Formalized performance reviews are common in financial services. Whether you're working at a large bank, investment bank, or private equity firm, the feedback that comes during the performance review process can be critical to your career success at your current employer and beyond, says Teresa Bur.
Bur is vice president of human resources at CBIZ, a provider of accounting and tax, benefits and insurance, and consulting services. And, since the financial services environment is not quite like anywhere else, she adds, performance reviews are especially important to those working in the space.
Listen for Specifics
While you'll most certainly receive a written copy of what’s discussed, the give and take that comes during your face-to-face meeting with your superior is the most helpful. But the performance review comments shouldn’t come as a surprise, says Bur.
“It’s your responsibility to receive constant feedback from your employer throughout the year,” she adds. It’s also essential to remember that improving your performance on the job is a constant evolution based on your place in the organization. It’s helps to make sure the performance review not only addresses how well you have met the current goal of your division, but what will be asked of you next year.
Not surprisingly, performance reviews should focus on core competencies—hard skills related to your job title and department efforts. Listen closely to the comments related to your most important duties throughout the year. But do your homework first before you come to the performance review meeting. “It helps to be able to identify the behaviors you’re supposed to be invested in,” says Stephen Balzac, president of 7 Steps Ahead, a management consulting company. “Focus on the big things, and focus on what you can control.”
Expect Good Feedback
The majority of performance reviews will be a rather formalized process with specific duties and skills highlighted—the hard and the soft skills. The softer skills might include everything from team building to creative problem solving. Performance reviews needn’t be complicated, says Balzac. But your employer should provide good feedback. It shouldn’t center on personality traits and things that can’t be changed. When getting negative feedback, it helps if your superior focuses on specific instances and examples.

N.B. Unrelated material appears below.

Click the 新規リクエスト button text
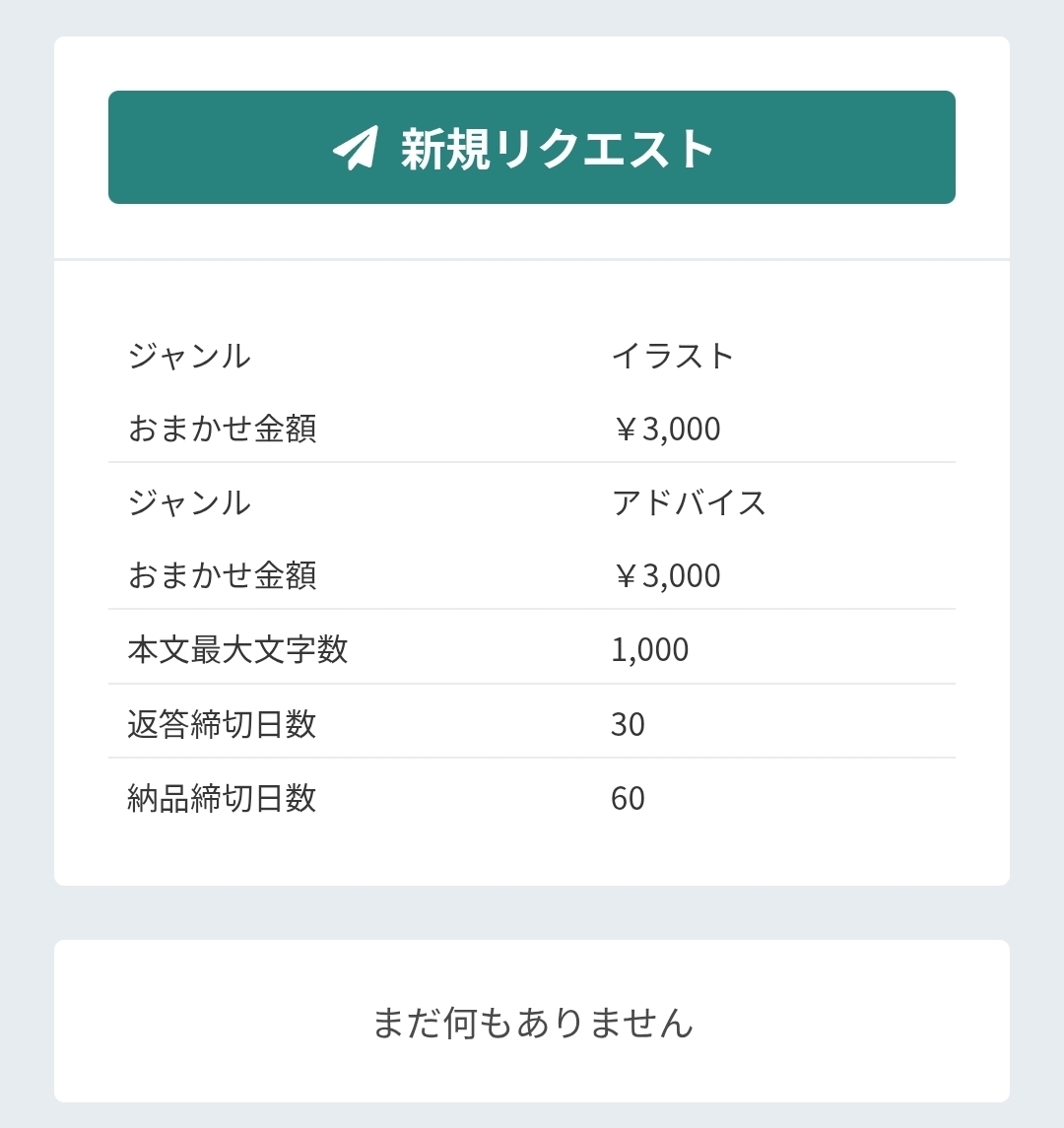Viewport: 1064px width, 1128px height. point(558,149)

Make sure your employer isn’t too vague. By the time you leave the performance review, they should have hammered out the goal of the meeting. You may need to ask questions. Focus, as much as possible, on “personal behavioral goals”, says Balzac. It pays to have your boss center on specific outcomes—landing a particular client or growing revenue on a specific project. At the end of the day, says Balzac, don't leave anything on the table that might be subject to debate months later. If necessary, agree on follow up meetings to review goals and further refine them.
Admittedly, the performance review process can be nerve wracking. “It helps to take control of the process,” says Balzac. If it’s performance review time, be the first to propose a number of times and days to hold the review, if possible, and let your boss pick one. “This makes you feel more like an equal and makes it easier to accept feedback,” he says. “Show you’re interested in what your boss has to say, even if the criticism is valid or not.” But you shouldn’t get flustered. It helps to ask for specifics, how your superior came to the conclusion, and let them know how you can fix it. If the criticism seems off the mark, try to redirect politely and remind them of when you did the right thing in the given situation. And, finally, don’t forget to thank your boss for the review.